Roanoke Times Copyright (c) 1995, Landmark Communications, Inc. DATE: MONDAY, July 3, 1995 TAG: 9507030103 SECTION: NATIONAL/INTERNATIONAL PAGE: A1 EDITION: METRO SOURCE: ASSOCIATED PRESS DATELINE: WASHINGTON LENGTH: Medium
They're not expecting to make any final decisions until September, but already two elements of the package - a $500-a-child tax credit and lower capital gains taxes - seem likely to survive in some form.
``It's going to be tough,'' said House Ways and Means Committee Chairman Bill Archer, R-Texas. ``But we're going to be very adamant about the capital gains reductions, and we're also going to be very adamant about the family child credit.''
But if the per-child credit and capital gains cut are adopted in their entirety, they'll cost $226 billion over seven years, leaving little room for any other cuts.
Archer and other senior Republicans say their goal is to shrink the package proportionately, leaving roughly the same balance between breaks for businesses and families.
House GOP Caucus Chairman John Boehner of Ohio, the House leadership's liaison with the diverse coalition of business, family and senior citizen groups that backed the contract, urged them at a meeting last week to refrain from turning on one another as the tax package shrinks.
``There's going to be some changes but they've got to keep their eye on the goal,'' Boehner said.
Perhaps the most politically delicate task will be reducing the per-child credit. House conservatives fought last spring to keep the income cutoff for the full credit at $200,000. However, many Senate Republicans on the tax-writing Finance Committee want to cut it to $95,000 or below.
``I think $200,000 just becomes a political football for the president and the administration to try to attack us and try to play this class warfare that we're for the wealthy,'' said Sen. Alfonse D'Amato, R-N.Y.
House Republican leaders, according to an aide who spoke on condition of anonymity, are considering freezing the credit at $500, rather than allowing it to increase with inflation.
They're also talking about making it a temporary, five-year credit, saving $57 billion, on the theory that by then a fundamental overhaul of the tax system will be enacted.
Other possibilities include delaying the credit's effective date or phasing it in. But Gary Bauer, head of the conservative Family Research Council, warned that family groups will oppose a phase-in if it ``starts at a figure that's insulting.''
The House's $63 billion reduction in capital gains taxes has four elements: halving the tax rate for individuals, lowering the rate for businesses, indexing gains to inflation and making losses on personal residences deductible.
Sen. Orrin Hatch, R-Utah, chief sponsor of the Senate capital gains bill, would save about $15 billion by dropping indexing. Archer has long championed indexing in the House but it enjoys less support among Finance Committee members.
``Everybody likes the concept of indexing until you start to implement it,'' said Sen.

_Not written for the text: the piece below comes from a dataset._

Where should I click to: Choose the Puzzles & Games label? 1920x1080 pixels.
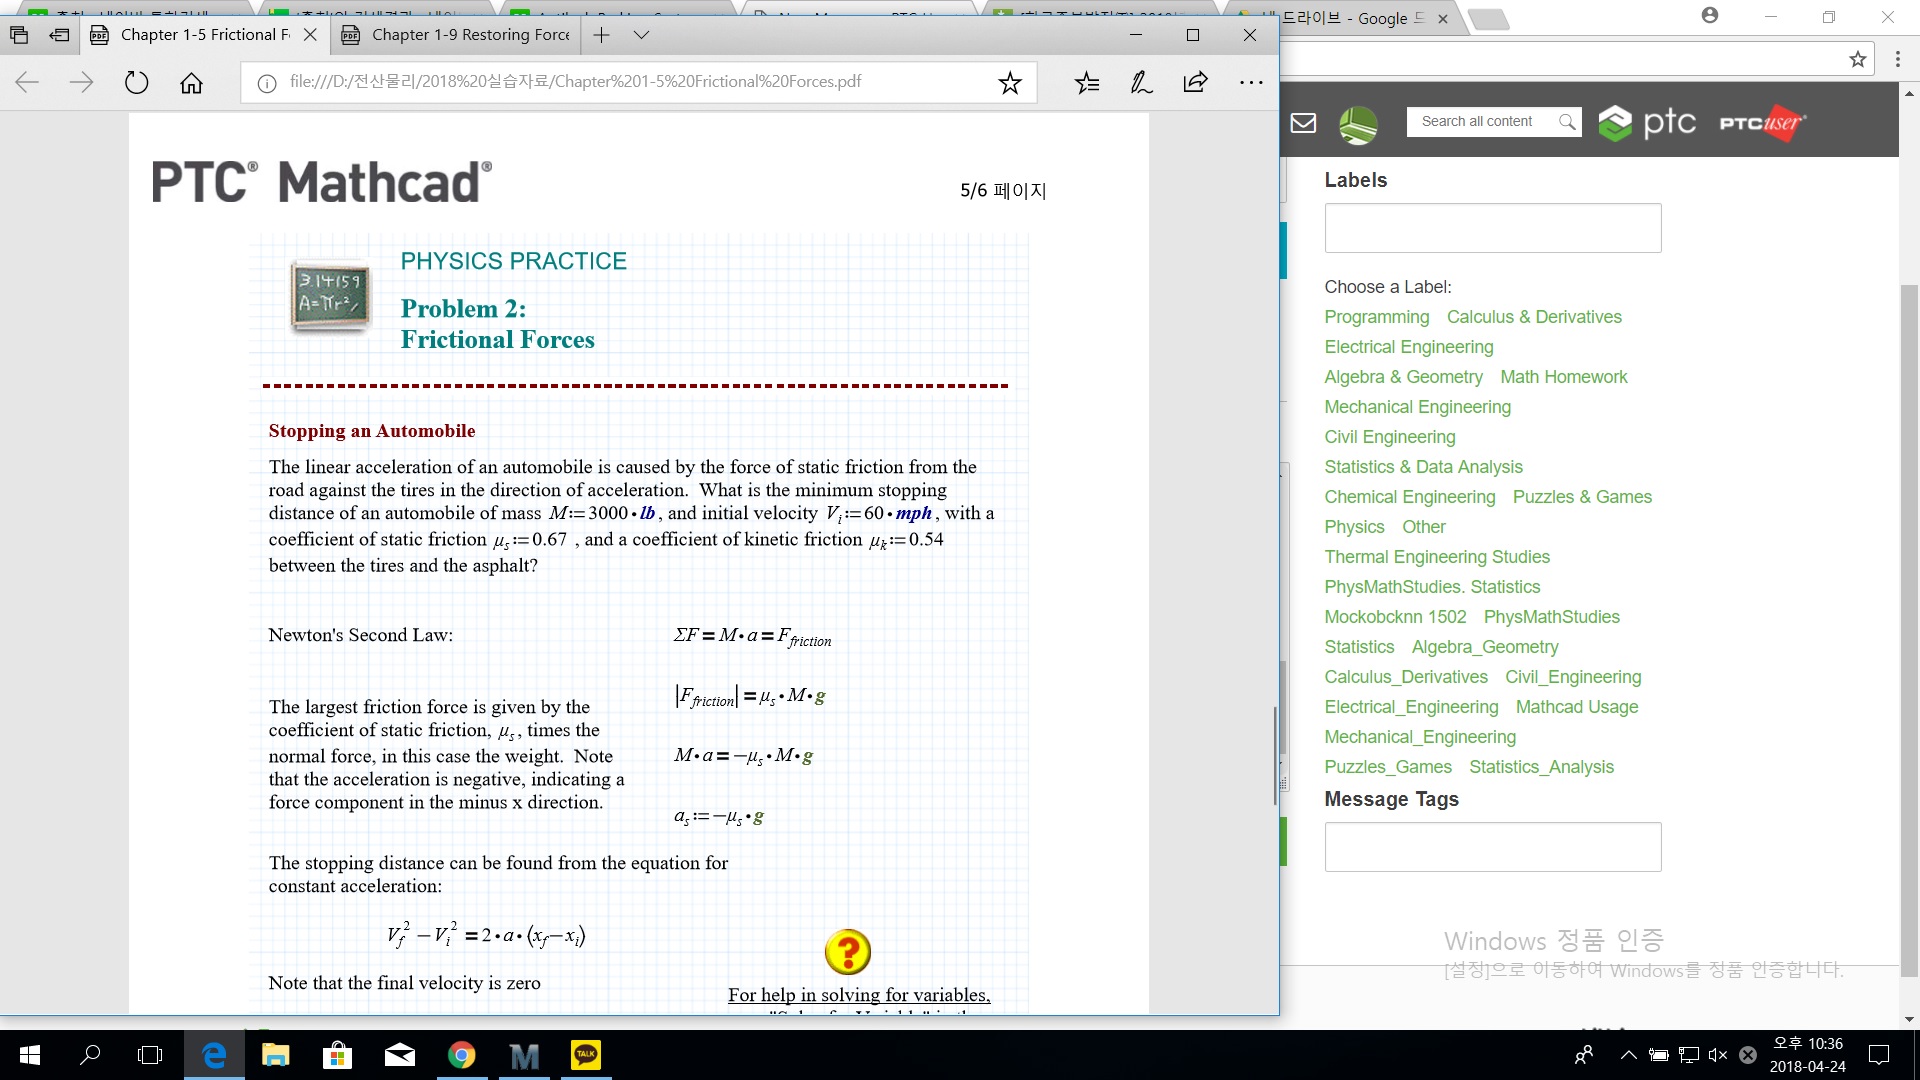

Don Nickles, R-Okla. ``I think it would be a lot simpler if you just reduce the rate and not do both.''
One cost-saving measure that is off the table, according to Archer, is making the eligibility date later than Jan. 1, 1995.
Interviews last week with Finance Committee members found no support for the House's more generous depreciation method for larger businesses, known as neutral cost recovery.
Senators also were eyeing a relaxation, rather than outright repeal, of the corporate alternative minimum tax, which puts a floor on depreciation and other business deductions.
And they're considering scaling back the House's $12 billion reduction in estate taxes by focusing it on family-owned businesses and farms.
Unprompted, Finance Committee members did not mention the contract's $53 billion in tax relief for the elderly as a priority. But when asked, Archer said it was an essential element.
Many lawmakers also want more generous Individual Retirement Accounts, pushed by Sen. William Roth, R-Del. If that plank gets trimmed, the piece that probably will survive is an increase in the annual contribution limit for non-working spouses to $2,000, the same as for working spouses now.
Unlike the House, the Senate has yet to go on record with details of a tax package.
Senate Majority Leader Bob Dole, R-Kan., said he didn't have a laundry list, but ticked off as priorities the tax credit, capital gains cut, spousal IRAs and estate-tax relief for family businesses and farms.
Many of the Senate Republicans most skeptical of cutting taxes sit on the Finance Committee.